La aparición de Sally en la fiesta lleva a que el pasado se estrelle con el presente, y Clarissa, enfrenta ahora a la mujer real a partir de sus recuerdos; deben hacer frente a la actual de ahora en adelante. Clarissa y Sally apenas tienen tiempo para ponerse al día. Clarissa la deja con Peter para dedicarse a otros huéspedes. Clarissa ha pasado años recordando, incluso deseando a, Sally, y ahora que Sally está aquí, en la carne, Clarissa no puede hacer frente a ella; como con Peter y la joven que el sigue, Clarissa prefiere la fantasía a la realidad. En muchos sentidos, Clarissa ha pasado su vida atrapada en Bourton, con sus recuerdos de Sally y sus lamentos ocasionales sobre Peter hirviendo constantemente bajo la superficie de su vida. Ahora, aquí están, ellos dos -Sally y Peter- y Clarissa apenas habla con ellos. Los sentimientos que ella tiene sobre ellos son distantes y huecos, no dentro de su corazón, pero sí fuera de el. Cuando ve a Peter y Sally hablando y riendo sobre el pasado, ella no puede unirse a ellos. Sólo después de ver a la anciana de al lado y pensando en Septimus hace que reúna el valor para encontrarlos. Para afrontar el presente plenamente primero tiene que llegar a un acuerdo con su propio envejecimiento y finalmente la muerte.

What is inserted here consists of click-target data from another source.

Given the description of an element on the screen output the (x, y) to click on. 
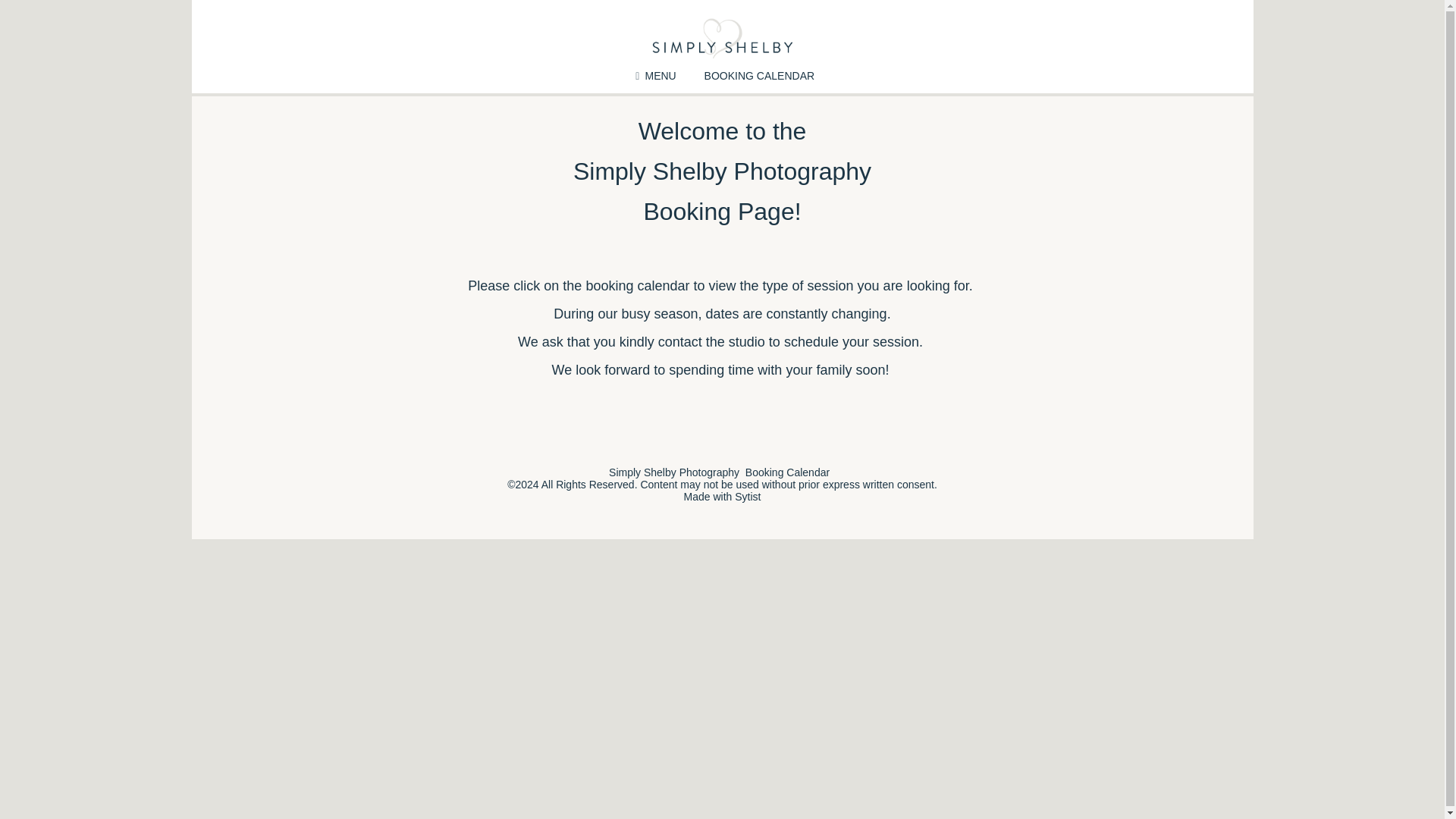
BOOKING CALENDAR (759, 75)
MENU (652, 75)
Simply Shelby Photography (673, 472)
Booking Calendar (787, 472)
Made with Sytist (722, 496)
Given the description of an element on the screen output the (x, y) to click on. 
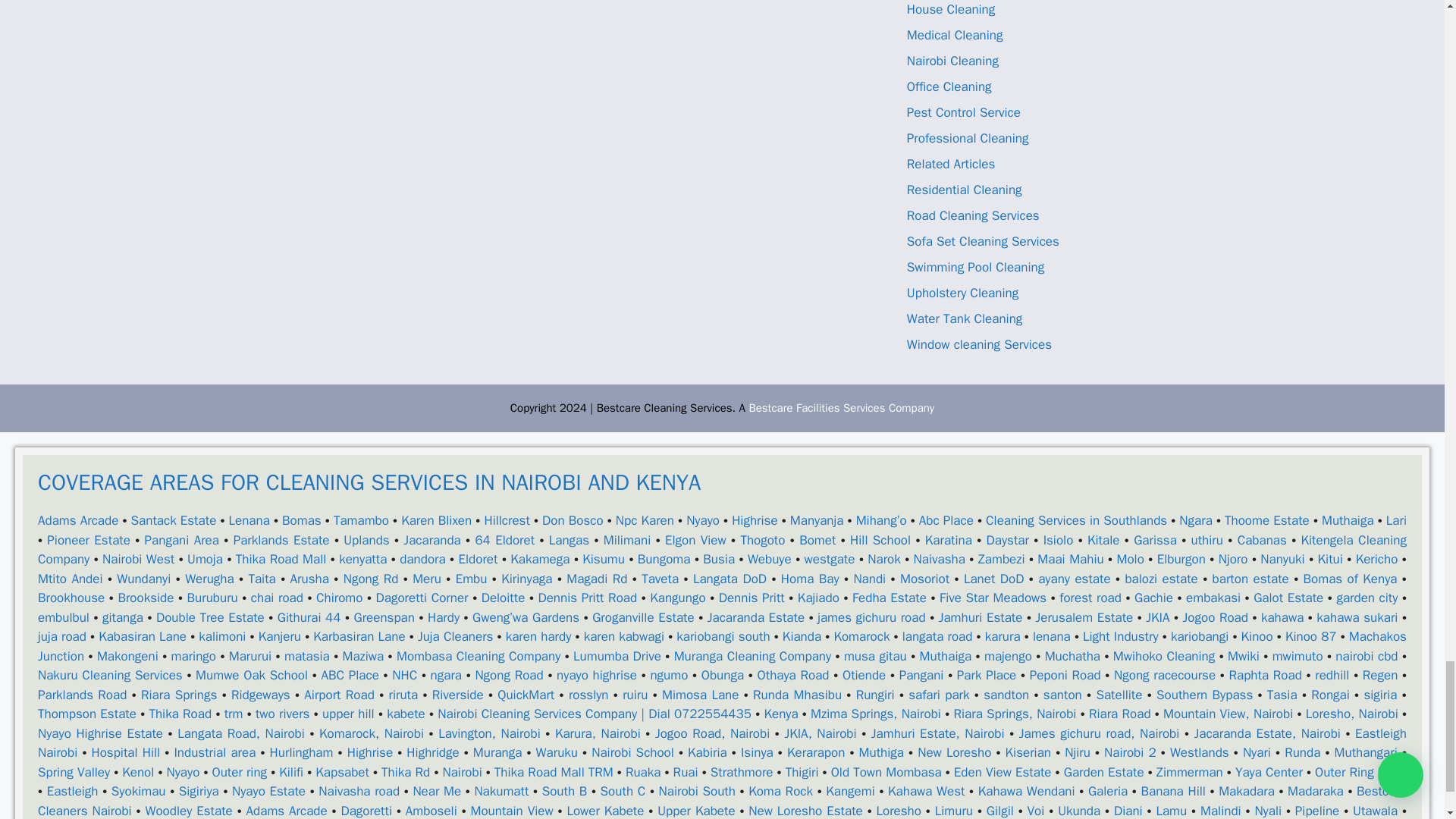
Lenana (248, 520)
Bomas (301, 520)
Tamambo (360, 520)
Cleaning Services in Nairobi (841, 407)
Karen Blixen (436, 520)
Santack Estate (173, 520)
Don Bosco (572, 520)
Adams Arcade (77, 520)
Hillcrest (506, 520)
Npc Karen (644, 520)
COVERAGE AREAS FOR CLEANING SERVICES IN NAIROBI AND KENYA (721, 499)
Given the description of an element on the screen output the (x, y) to click on. 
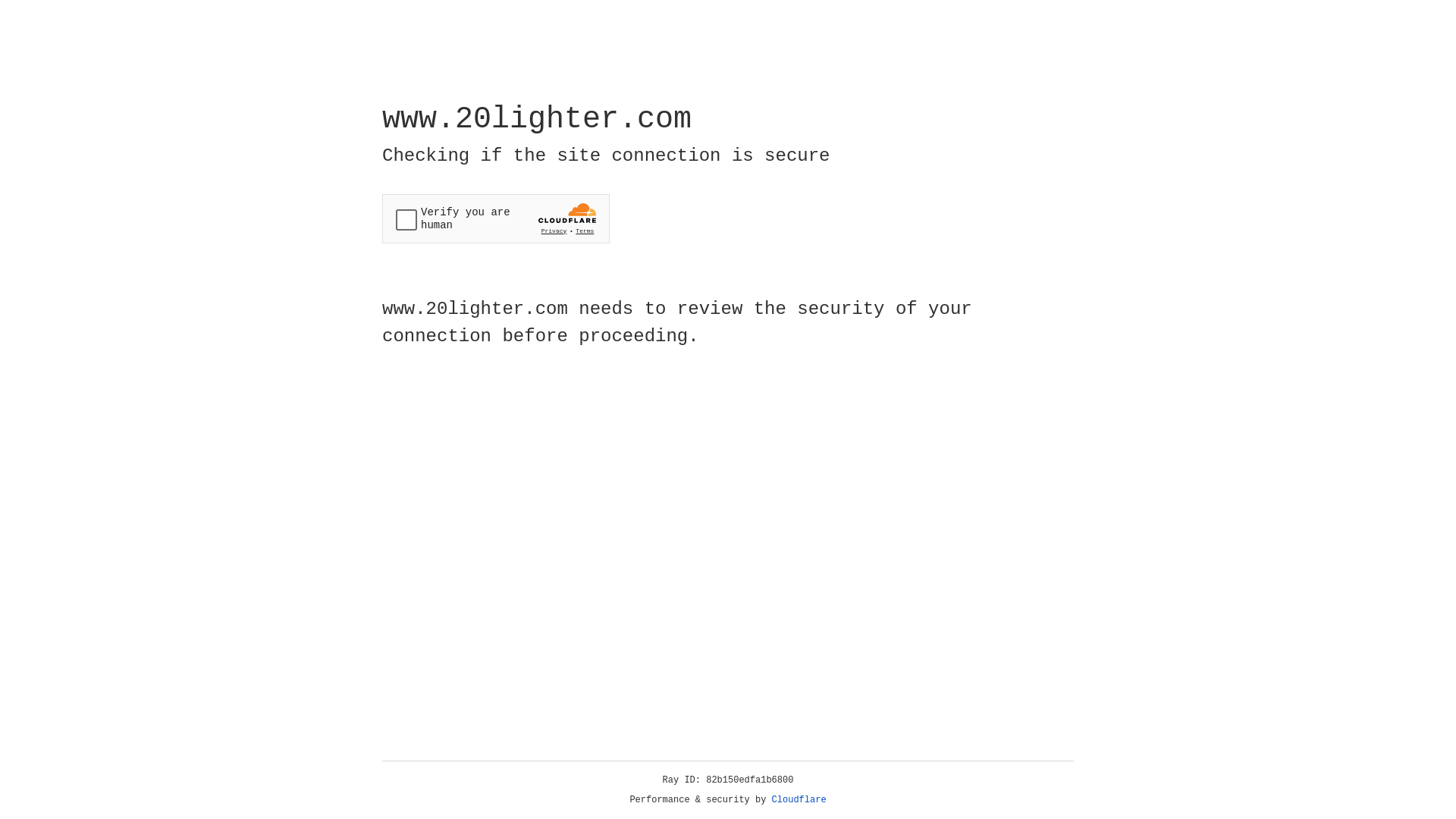
Cloudflare Element type: text (798, 799)
Widget containing a Cloudflare security challenge Element type: hover (495, 218)
Given the description of an element on the screen output the (x, y) to click on. 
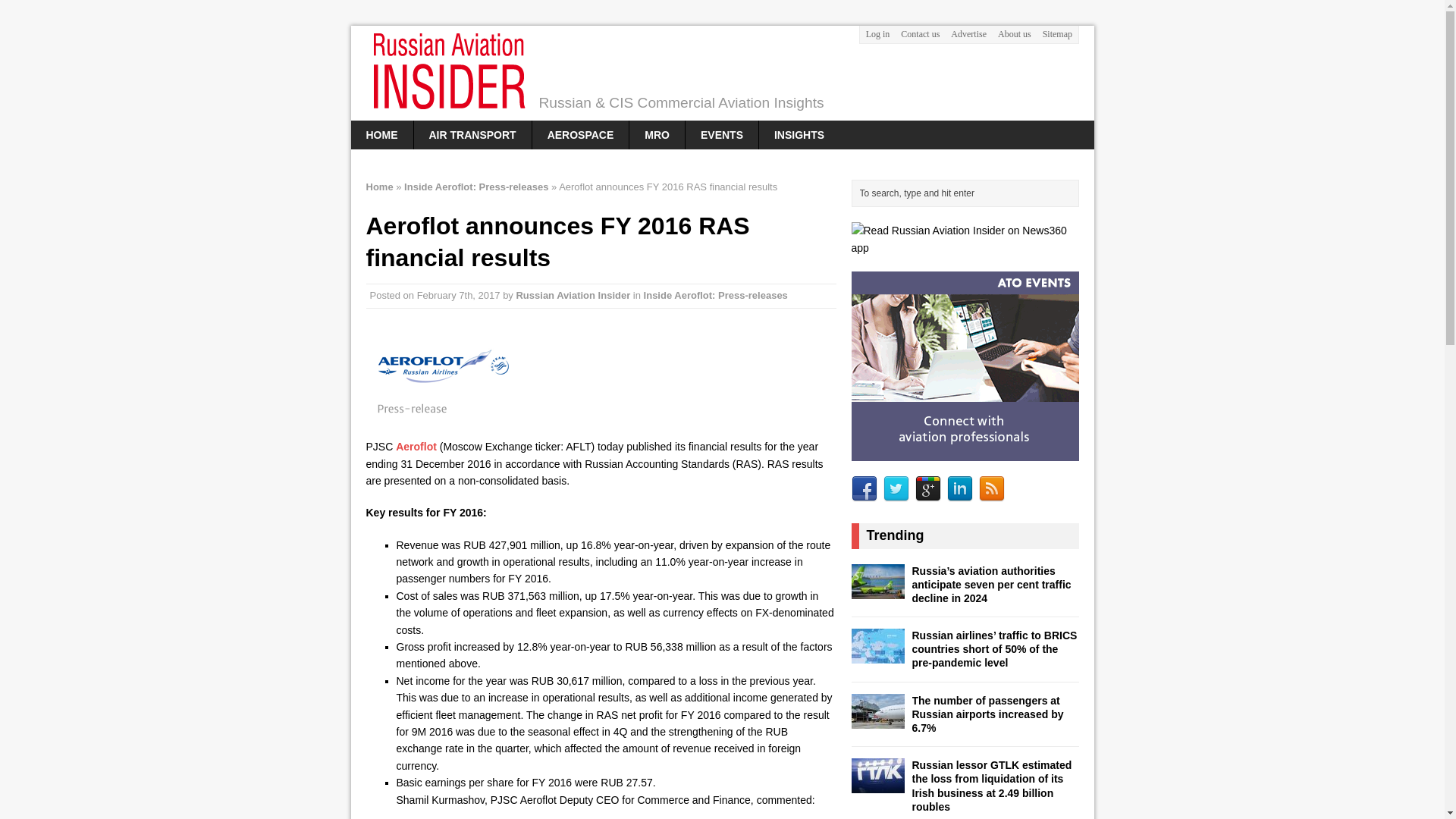
Inside Aeroflot: Press-releases (476, 186)
Contact us (919, 34)
MRO (656, 134)
Home (381, 134)
Russian Aviation Insider (721, 72)
Contact us (919, 34)
Inside Aeroflot: Press-releases (715, 295)
AEROSPACE (580, 134)
EVENTS (721, 134)
Trending (894, 534)
Home (379, 186)
INSIGHTS (799, 134)
AIR TRANSPORT (472, 134)
To search, type and hit enter (968, 193)
About us (1013, 34)
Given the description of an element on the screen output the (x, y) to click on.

Cuando Clarissa se retira a la pequeña sala de aislamiento para reflexionar sobre el suicidio de Septimus, experimenta una poderosa revelación, que es el clímax de la novela. La impresión del cuerpo del primer ministro sigue estando en la silla en la habitación, haciendo hincapié en que el alma no está nunca completamente sola o libre de la influencia de las presiones sociales. Clarissa siente que la muerte de Septimus es su propia desgracia, y ella se avergüenza de que ella es una esposa de sociedad de clase alta que ha maquinado y deseado éxito social. Su muerte es también su desgracia porque ella comprometió su pasión y su alma cuando se casó con Richard, mientras Septimus conserva su alma por la elección de la muerte. Ella recuerda la línea de Shakespeare Otelo , "Si fuese a morir, que fuese ahora para ser más feliz." Ella ha vivido para lamentar sus decisiones, tal como lo hizo Otelo. Clarissa ve claramente su vida y llega a un acuerdo con su propio envejecimiento y la muerte, lo que permite en definitiva a ella guantar. Cuando regresa a la fiesta, la vemos desde la perspectiva de Pedro, no la suya propia, y la novela termina sin más ojeadas en su mente.